■ Records for locating words and elements
·····

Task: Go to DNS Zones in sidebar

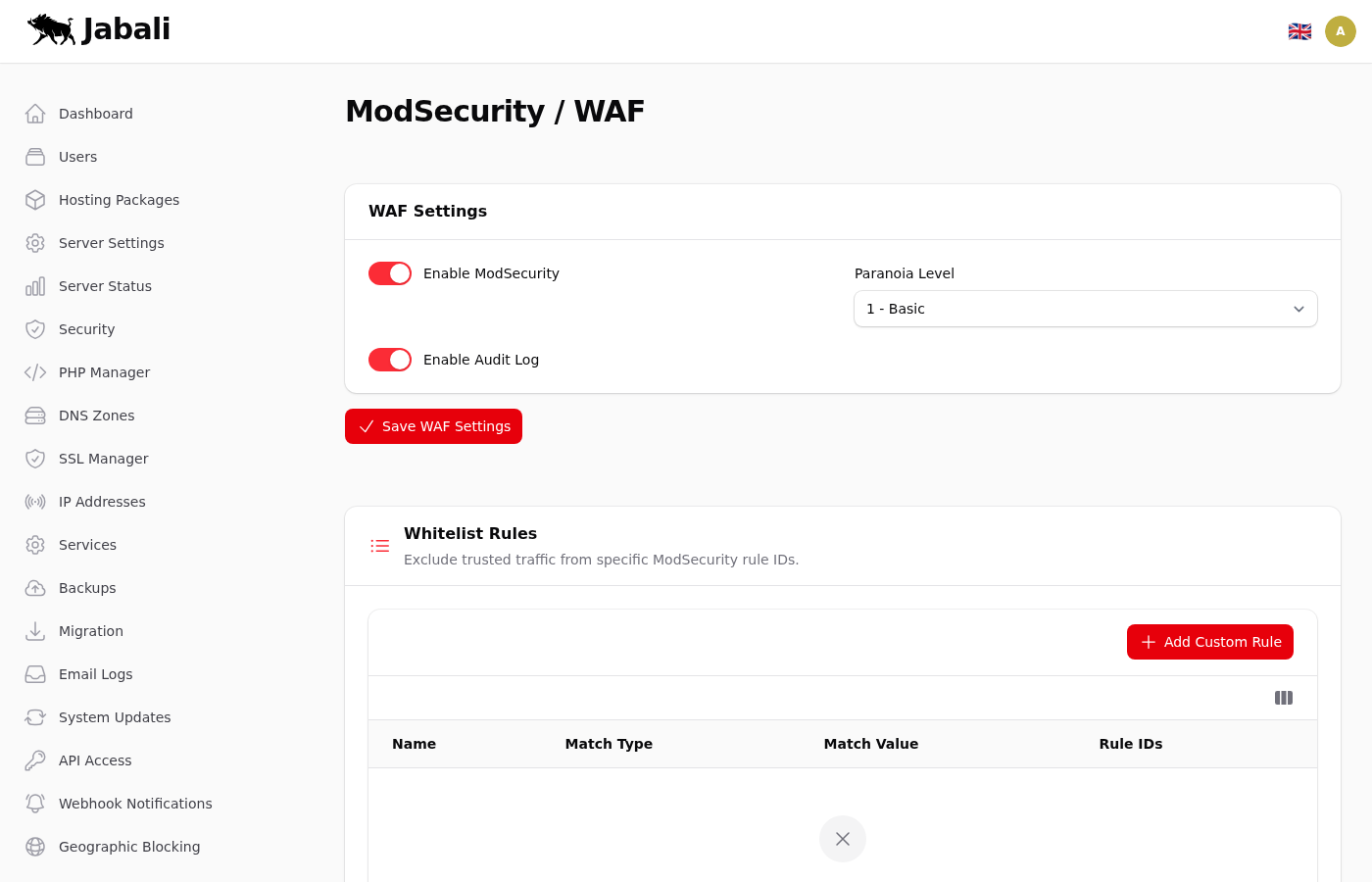Action: click(x=96, y=416)
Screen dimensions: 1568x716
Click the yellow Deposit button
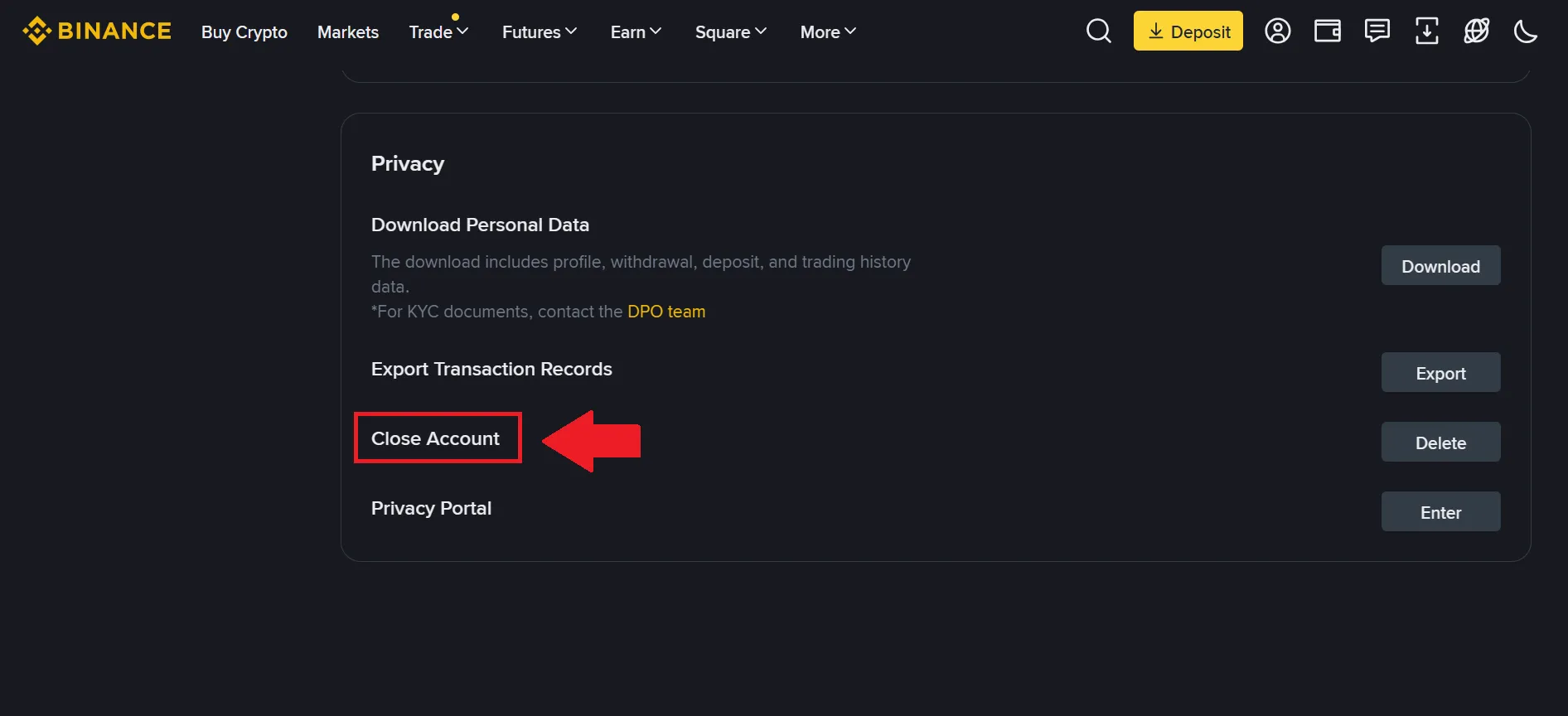click(1188, 31)
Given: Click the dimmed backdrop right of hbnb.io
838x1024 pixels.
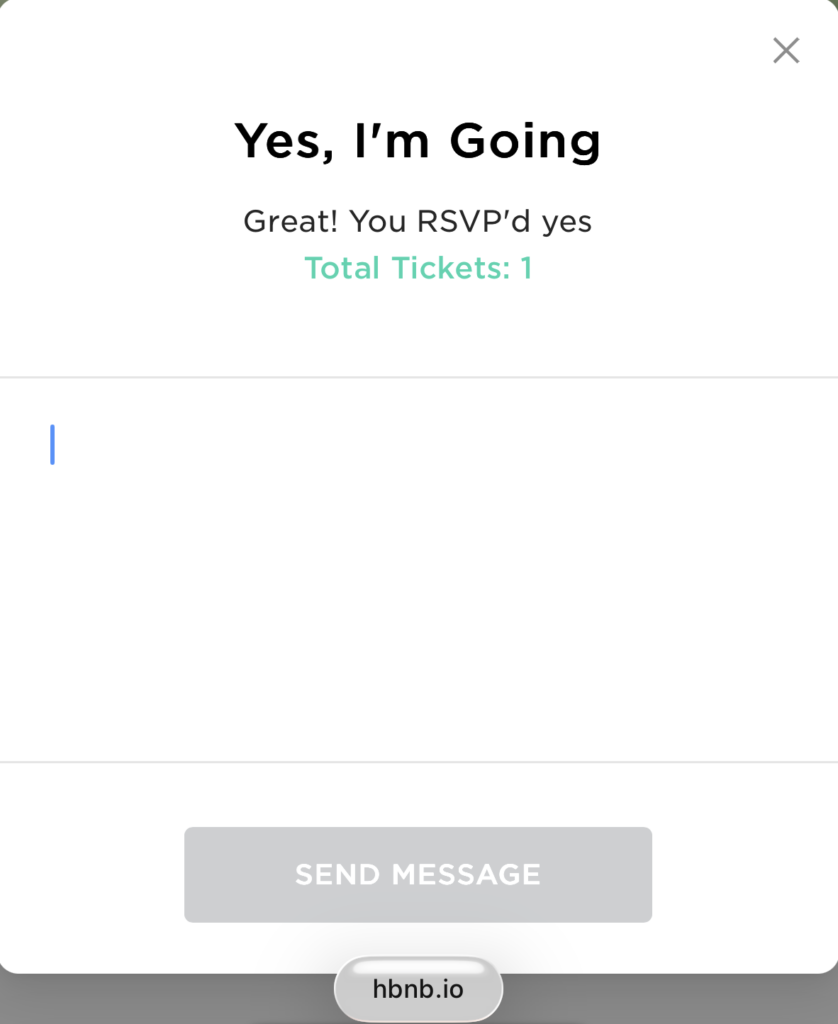Looking at the screenshot, I should click(670, 1000).
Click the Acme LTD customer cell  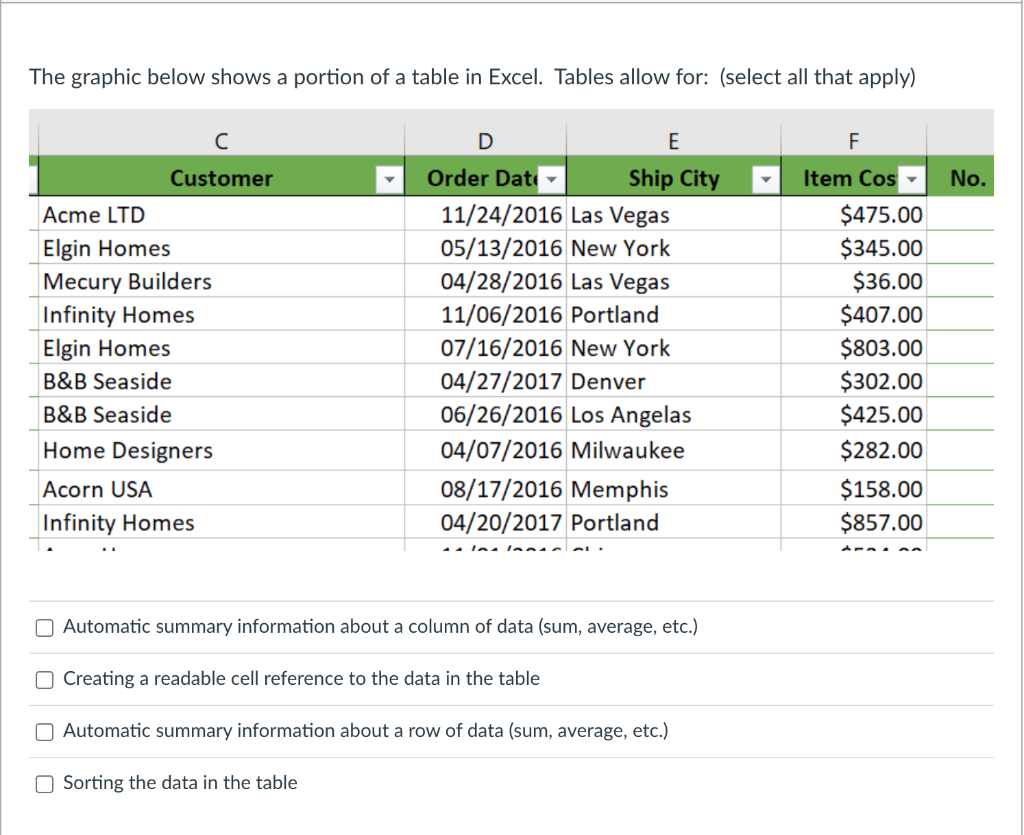click(94, 215)
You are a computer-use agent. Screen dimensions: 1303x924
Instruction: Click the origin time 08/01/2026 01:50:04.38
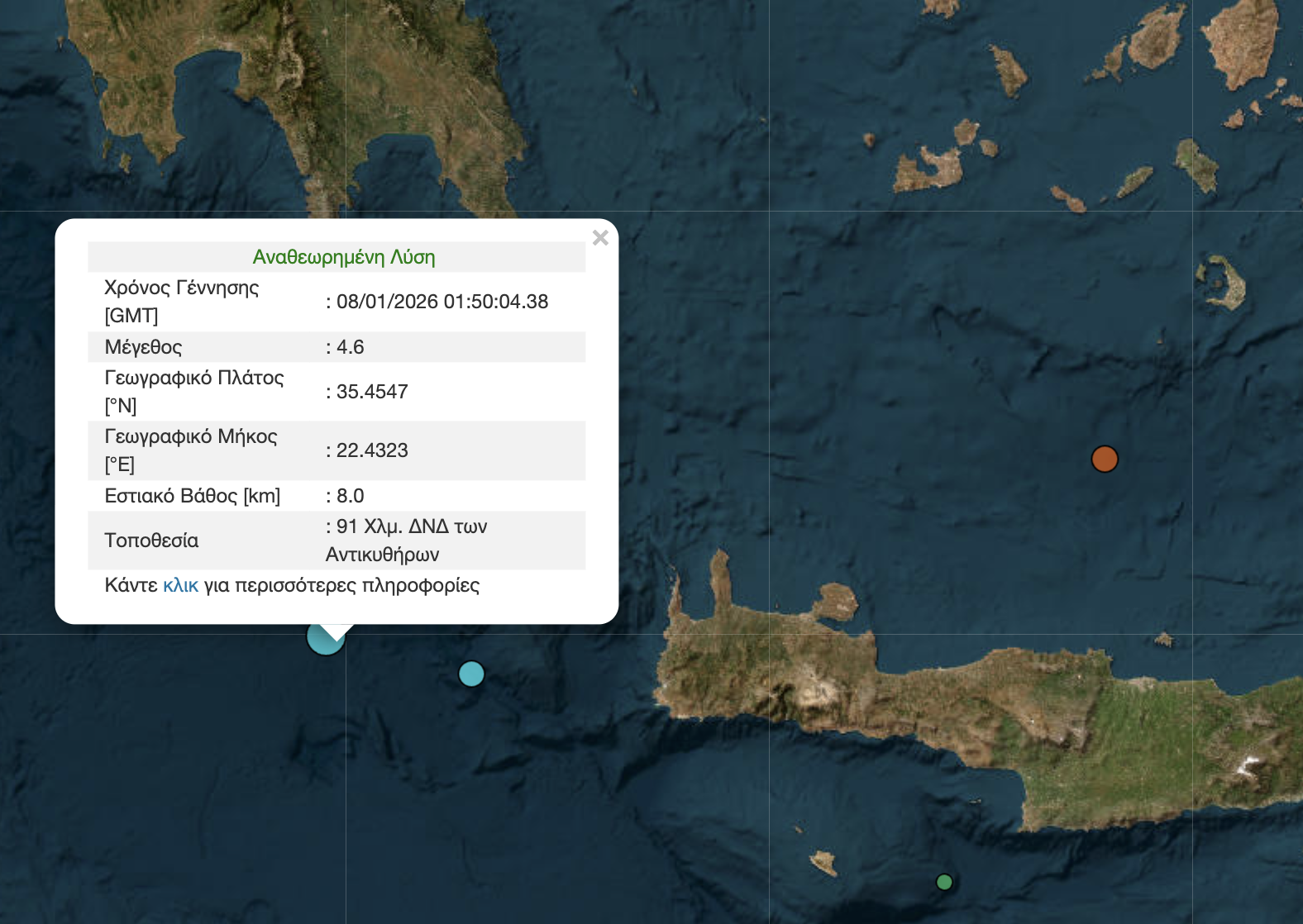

·····

■ Problem to solve
Please pull out, word for word, the stretch of the records from the line that contains "You are a computer-use" through the end of the records, leaving any pictures out of your answer.

■ Reply
You are a computer-use agent. Screen dimensions: 1303x924
Instruction: Click the origin time 08/01/2026 01:50:04.38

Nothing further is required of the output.